There are over 3 million 18-wheelers registered in the United States, and the trucking industry is expected to grow by 21 percent over the next ten years. Consequently, there is a huge demand for qualified drivers. Blue Ridge Community College has been churning out quality students for more than two decades. The latest crop of graduates is a diverse group who chose the CDL program for myriad reasons.
“Without a doubt the best attribute to our program is the quality of the “product” (student) that we graduate,” says Bill Byrd, program director. “We have multiple trucking companies that recruit from each of our classes, and without exception, the feedback … is very positive.”
In the 16-credit Enhanced Commercial Driving course, students Laura Wilson and Mahad Abdulle heeded the call of the open road and are eager to get started.
Representing the female population with pride and distinction, Laura, 48, believes that a life behind the wheel is just where she needs to be. “I would definitely encourage women that want to truck drive to do just that,” Laura says. “The industry continues to grow and women are growing with it!
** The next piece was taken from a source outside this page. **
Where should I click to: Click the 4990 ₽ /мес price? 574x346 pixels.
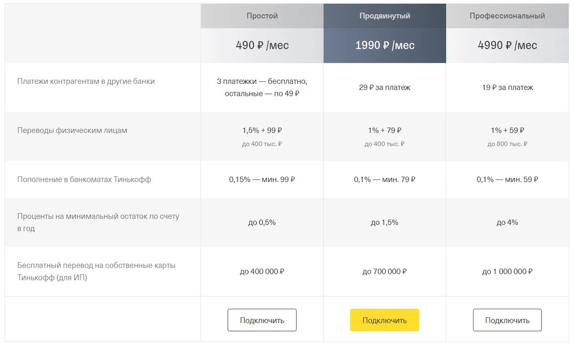point(507,45)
Of her future, Laura says, “I want to work for a company…to gain some experience, and then purchase my own truck and become an owner operator.”
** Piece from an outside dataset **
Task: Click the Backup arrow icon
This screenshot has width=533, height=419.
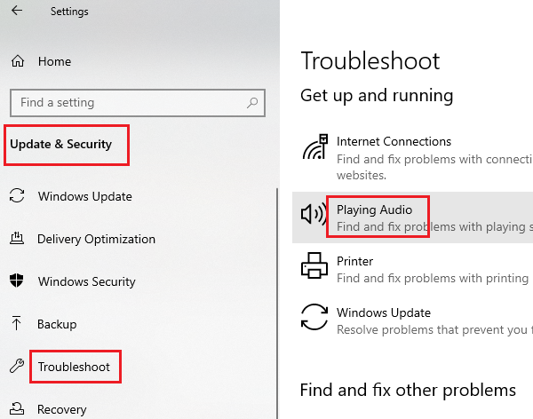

Mahad, a 36-year-old native of Somalia, operated a printing press and drove a mail truck previously. He enjoyed the spirit of teamwork with his classmates during the 5-week intensive training course.
“Working together and having good camaraderie is the seed of success,” he says. “I will recommend to anybody who is considering this class to make it their first choice, because you will learn all the knowledge of the trucking industry.”
Taking the 12-credit Commercial Driving course was a smart move for Scott Wilber and Richard Nelson because of plentiful job opportunities and career flexibility.
“The professionalism and integrity of the instruction and leadership at all levels is absolutely top notch,” says Scott, 50, who came to the CDL program after a number of years in journalism and as a stay-at-home father.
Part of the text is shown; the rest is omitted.